■ **Task statement**
The entries below are to be printed again word for word.

Stored data entries
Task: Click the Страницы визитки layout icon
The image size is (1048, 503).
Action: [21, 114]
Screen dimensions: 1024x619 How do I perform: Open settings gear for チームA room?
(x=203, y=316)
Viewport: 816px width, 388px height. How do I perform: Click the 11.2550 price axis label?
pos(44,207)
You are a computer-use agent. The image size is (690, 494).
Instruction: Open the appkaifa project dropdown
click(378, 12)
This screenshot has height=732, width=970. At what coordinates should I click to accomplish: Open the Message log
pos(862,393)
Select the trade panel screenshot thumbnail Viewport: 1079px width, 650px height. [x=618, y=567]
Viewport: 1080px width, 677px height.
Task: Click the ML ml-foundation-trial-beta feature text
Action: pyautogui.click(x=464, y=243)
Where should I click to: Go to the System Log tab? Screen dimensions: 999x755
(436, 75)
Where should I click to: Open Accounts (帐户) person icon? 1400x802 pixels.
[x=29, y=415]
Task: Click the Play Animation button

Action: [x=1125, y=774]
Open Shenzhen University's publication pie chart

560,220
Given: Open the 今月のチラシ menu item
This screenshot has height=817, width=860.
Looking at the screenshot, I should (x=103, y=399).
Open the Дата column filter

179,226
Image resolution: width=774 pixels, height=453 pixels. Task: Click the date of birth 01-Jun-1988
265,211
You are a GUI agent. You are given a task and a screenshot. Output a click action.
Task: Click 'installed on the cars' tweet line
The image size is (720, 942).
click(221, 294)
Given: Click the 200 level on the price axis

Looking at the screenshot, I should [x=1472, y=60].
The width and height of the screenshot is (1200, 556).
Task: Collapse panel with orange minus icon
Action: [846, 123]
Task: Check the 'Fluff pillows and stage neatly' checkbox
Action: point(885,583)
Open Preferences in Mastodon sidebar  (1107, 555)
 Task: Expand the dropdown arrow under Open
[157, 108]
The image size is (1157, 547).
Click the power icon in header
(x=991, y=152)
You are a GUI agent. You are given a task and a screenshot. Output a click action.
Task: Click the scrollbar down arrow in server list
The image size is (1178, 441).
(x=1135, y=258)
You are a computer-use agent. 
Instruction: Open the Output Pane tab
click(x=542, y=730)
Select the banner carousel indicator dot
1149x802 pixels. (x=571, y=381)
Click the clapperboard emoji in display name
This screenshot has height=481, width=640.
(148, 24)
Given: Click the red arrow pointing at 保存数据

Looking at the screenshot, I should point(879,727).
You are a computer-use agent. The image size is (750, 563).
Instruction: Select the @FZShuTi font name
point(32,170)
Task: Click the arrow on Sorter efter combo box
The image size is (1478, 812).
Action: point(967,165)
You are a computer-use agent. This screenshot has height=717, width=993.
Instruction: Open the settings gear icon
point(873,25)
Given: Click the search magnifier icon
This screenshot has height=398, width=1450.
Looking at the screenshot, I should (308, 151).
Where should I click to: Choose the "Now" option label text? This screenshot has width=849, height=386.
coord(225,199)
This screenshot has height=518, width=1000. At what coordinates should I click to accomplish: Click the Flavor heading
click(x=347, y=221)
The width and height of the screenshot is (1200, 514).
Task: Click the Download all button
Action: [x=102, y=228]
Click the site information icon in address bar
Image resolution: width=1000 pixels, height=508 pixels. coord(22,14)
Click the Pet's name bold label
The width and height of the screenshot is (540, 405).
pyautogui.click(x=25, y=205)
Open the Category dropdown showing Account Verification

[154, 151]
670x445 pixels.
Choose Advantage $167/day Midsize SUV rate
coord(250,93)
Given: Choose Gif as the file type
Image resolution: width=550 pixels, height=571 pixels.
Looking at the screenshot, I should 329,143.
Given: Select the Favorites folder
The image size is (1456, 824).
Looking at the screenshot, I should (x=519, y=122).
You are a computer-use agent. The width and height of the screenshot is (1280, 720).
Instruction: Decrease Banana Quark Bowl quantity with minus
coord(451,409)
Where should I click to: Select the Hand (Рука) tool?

■ **Answer section**
Task: Click the Страницы визитки layout icon
The image size is (1048, 503).
Action: [21, 114]
Screen dimensions: 1024x619 How do I perform: Open settings gear for チームA room?
(x=203, y=316)
Viewport: 816px width, 388px height. How do I perform: Click the 11.2550 price axis label?
pos(44,207)
You are a computer-use agent. The image size is (690, 494).
Instruction: Open the appkaifa project dropdown
click(378, 12)
This screenshot has height=732, width=970. At what coordinates should I click to accomplish: Open the Message log
pos(862,393)
Select the trade panel screenshot thumbnail Viewport: 1079px width, 650px height. [x=618, y=567]
Viewport: 1080px width, 677px height.
Task: Click the ML ml-foundation-trial-beta feature text
Action: pyautogui.click(x=464, y=243)
Where should I click to: Go to the System Log tab? Screen dimensions: 999x755
(436, 75)
Where should I click to: Open Accounts (帐户) person icon? 1400x802 pixels.
[x=29, y=415]
Task: Click the Play Animation button

Action: [x=1125, y=774]
Open Shenzhen University's publication pie chart

560,220
Given: Open the 今月のチラシ menu item
This screenshot has height=817, width=860.
Looking at the screenshot, I should (x=103, y=399).
Open the Дата column filter

179,226
Image resolution: width=774 pixels, height=453 pixels. Task: Click the date of birth 01-Jun-1988
265,211
You are a GUI agent. You are given a task and a screenshot. Output a click action.
Task: Click 'installed on the cars' tweet line
The image size is (720, 942).
click(221, 294)
Given: Click the 200 level on the price axis

Looking at the screenshot, I should [x=1472, y=60].
The width and height of the screenshot is (1200, 556).
Task: Collapse panel with orange minus icon
Action: [846, 123]
Task: Check the 'Fluff pillows and stage neatly' checkbox
Action: point(885,583)
Open Preferences in Mastodon sidebar  (1107, 555)
 Task: Expand the dropdown arrow under Open
[157, 108]
The image size is (1157, 547).
Click the power icon in header
(x=991, y=152)
You are a GUI agent. You are given a task and a screenshot. Output a click action.
Task: Click the scrollbar down arrow in server list
The image size is (1178, 441).
(x=1135, y=258)
You are a computer-use agent. 
Instruction: Open the Output Pane tab
click(x=542, y=730)
Select the banner carousel indicator dot
1149x802 pixels. (x=571, y=381)
Click the clapperboard emoji in display name
This screenshot has height=481, width=640.
(148, 24)
Given: Click the red arrow pointing at 保存数据

Looking at the screenshot, I should point(879,727).
You are a computer-use agent. The image size is (750, 563).
Instruction: Select the @FZShuTi font name
point(32,170)
Task: Click the arrow on Sorter efter combo box
The image size is (1478, 812).
Action: point(967,165)
You are a computer-use agent. This screenshot has height=717, width=993.
Instruction: Open the settings gear icon
point(873,25)
Given: Click the search magnifier icon
This screenshot has height=398, width=1450.
Looking at the screenshot, I should (308, 151).
Where should I click to: Choose the "Now" option label text? This screenshot has width=849, height=386.
coord(225,199)
This screenshot has height=518, width=1000. At what coordinates should I click to accomplish: Click the Flavor heading
click(x=347, y=221)
The width and height of the screenshot is (1200, 514).
Task: Click the Download all button
Action: [x=102, y=228]
Click the site information icon in address bar
Image resolution: width=1000 pixels, height=508 pixels. coord(22,14)
Click the Pet's name bold label
The width and height of the screenshot is (540, 405).
pyautogui.click(x=25, y=205)
Open the Category dropdown showing Account Verification

[154, 151]
670x445 pixels.
Choose Advantage $167/day Midsize SUV rate
coord(250,93)
Given: Choose Gif as the file type
Image resolution: width=550 pixels, height=571 pixels.
Looking at the screenshot, I should 329,143.
Given: Select the Favorites folder
The image size is (1456, 824).
Looking at the screenshot, I should (x=519, y=122).
You are a computer-use agent. The width and height of the screenshot is (1280, 720).
Instruction: Decrease Banana Quark Bowl quantity with minus
coord(451,409)
Where should I click to: Select the Hand (Рука) tool?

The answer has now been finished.